The International Film Festival Rotterdam’s Hubert Bals Fund (HBF) and the Jan Vrijman Fund (JVF), part of the International Documentary Film Festival, are to collaborate on a series of new initiatives to support film in developing countries.

The funds will continue to focus on their main activity of supporting independent film-makers in emerging countries; but will also increase their support for local distribution of independent films and training for film-makers.

They are also planning a tour of film festivals in Africa with ten features and documentaries, which have been developed with support of the funds. These will include:

  • Le Jardin Du Papa, Congo, Zeka Leplain
  • Un Matin Bonne Heure (Guinea) Gahite Fofana
  • Sea Point Days (South Africa), Francois Verster
  • Shungu: The Resilience Of A People, (Zimbabwe), Saki Mafundikwa

Iwana Chronis (pictured), manager of the HBF, and JVF manager Isabel Arrate Fernandez, said: “In many development countries, film festivals are one of the very few options to see independent cinema. Because of the lack of financial means or practical objections, smaller festivals have problems showing local or even international fiction and documentary feature films.

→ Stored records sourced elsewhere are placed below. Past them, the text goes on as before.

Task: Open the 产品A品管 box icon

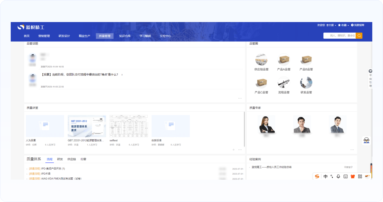Action: (284, 60)
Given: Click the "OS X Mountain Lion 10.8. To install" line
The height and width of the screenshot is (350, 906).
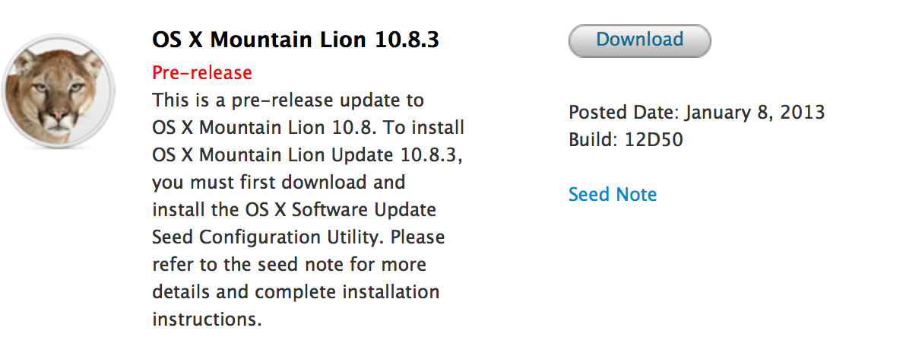Looking at the screenshot, I should 308,127.
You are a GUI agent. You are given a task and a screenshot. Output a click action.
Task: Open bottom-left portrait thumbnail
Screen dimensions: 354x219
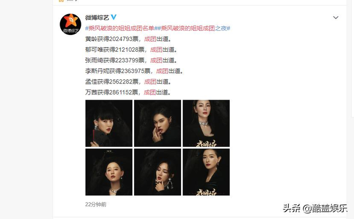(x=109, y=172)
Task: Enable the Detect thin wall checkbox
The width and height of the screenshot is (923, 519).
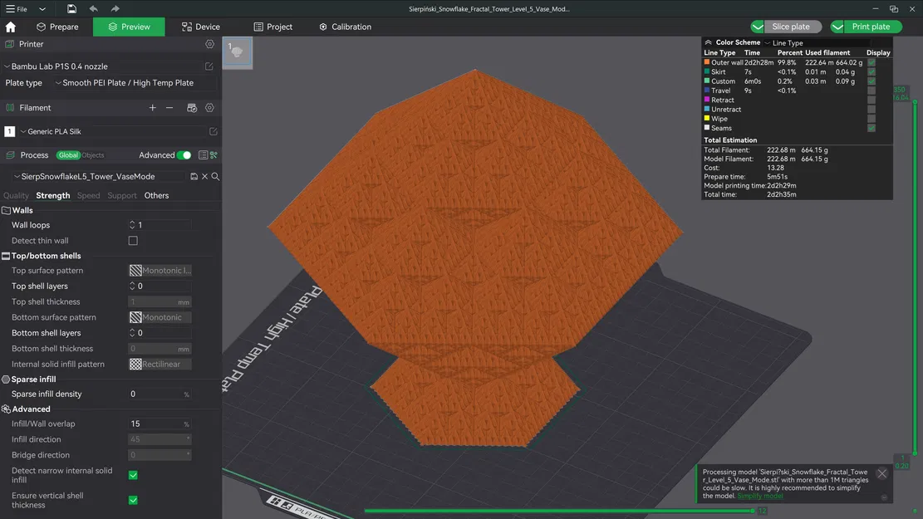Action: (x=133, y=241)
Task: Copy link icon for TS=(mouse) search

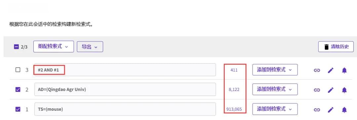Action: click(317, 110)
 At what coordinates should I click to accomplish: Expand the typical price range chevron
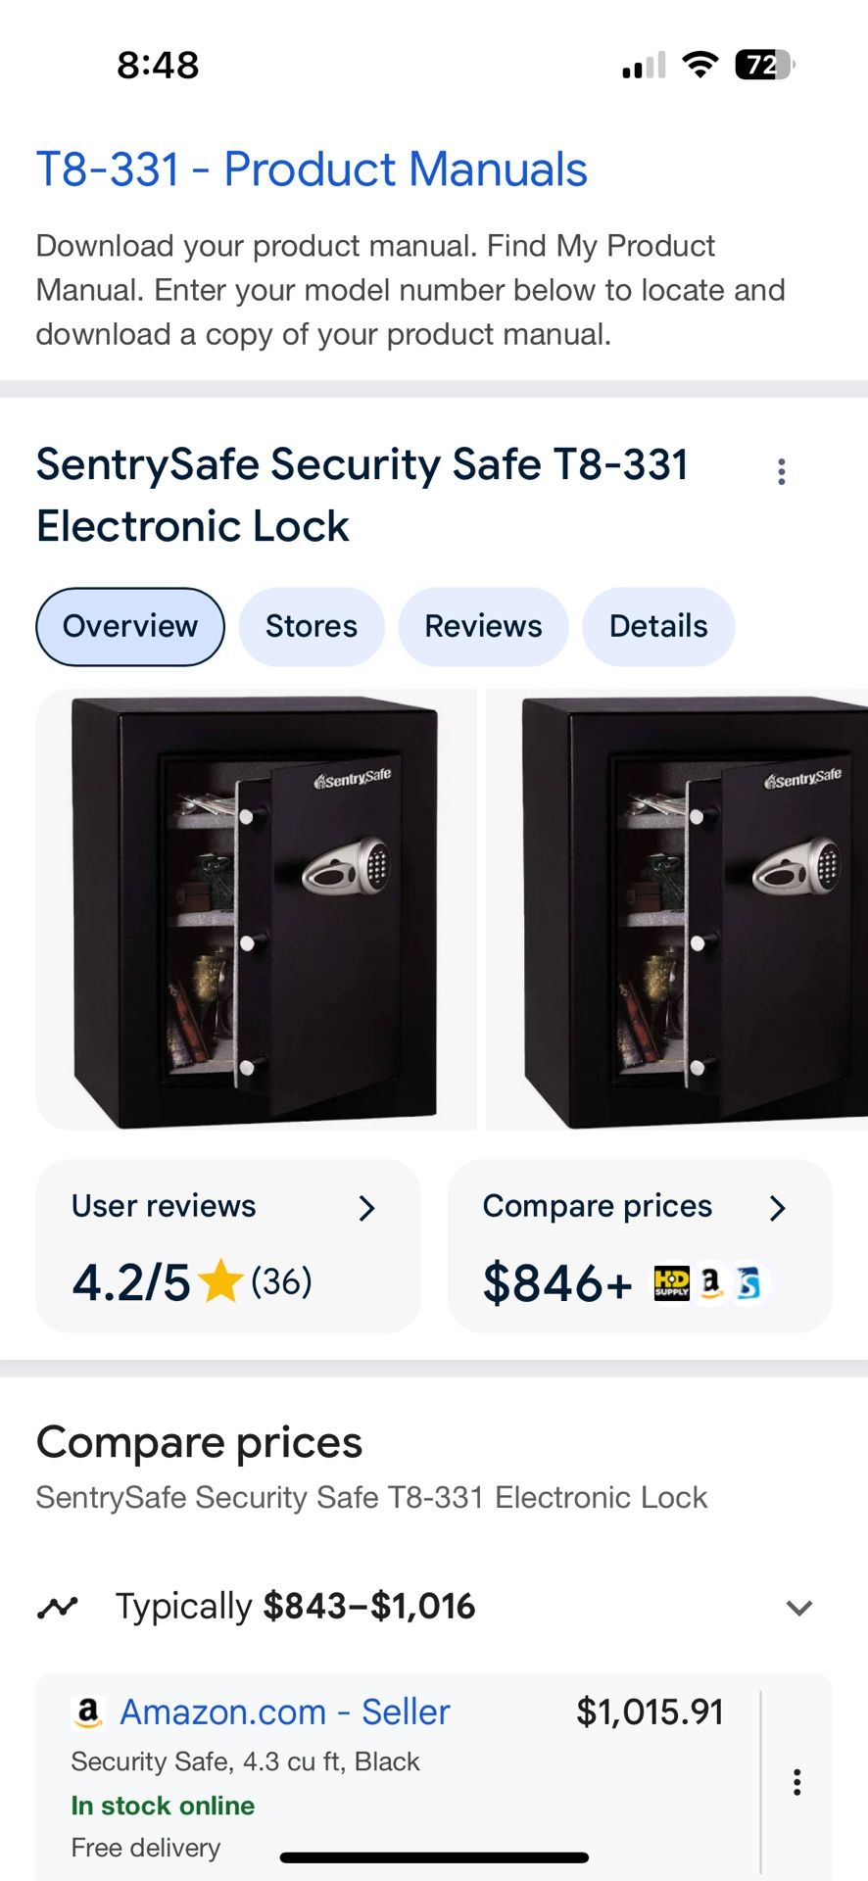tap(799, 1608)
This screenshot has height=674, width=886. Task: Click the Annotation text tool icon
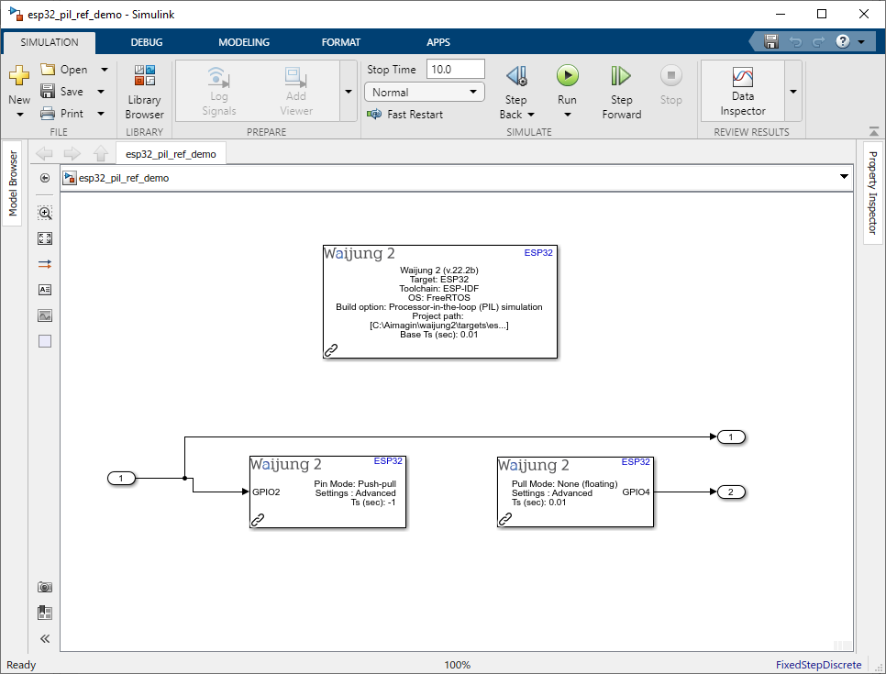coord(45,290)
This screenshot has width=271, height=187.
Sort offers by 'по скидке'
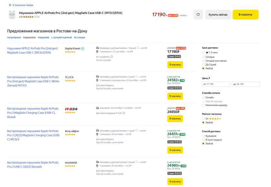click(x=80, y=37)
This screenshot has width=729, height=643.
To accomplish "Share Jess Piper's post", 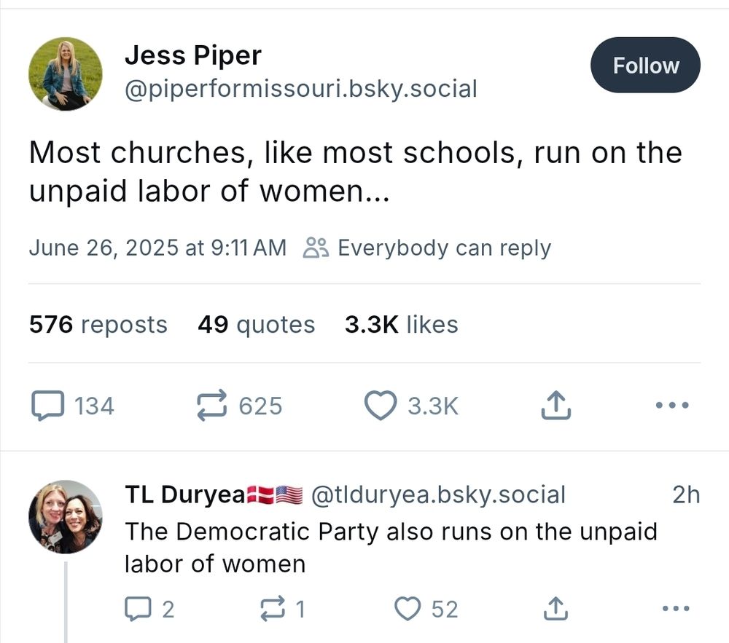I will [x=555, y=406].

In order to support these festivals and enhance the visibility of independent filmmaking locally, the Hubert Bals Fund and the Jan Vrijman Fund have joined forces to organise, later this year, an African festival tour.”

The Dutch Minister Of Foreign Affairs has confirmed that it plans to extend its support to both funds until 2012; and they will also make a joint approach to financiers. The HBF will receive $1m (€750,000), which will be lowered to $825,605 (€600,000) in two years, and the VJF will receive $598,563 (€435,000), which will be reduced to $481,626 (€350,000) also by 2012.

In addition, both funds receive support from the Hivos-NCDO Culture Fund and DOEN Foundation and the HBF also receives contributions from the Dioraphte Foundation and the Dutch public network, NPS TV.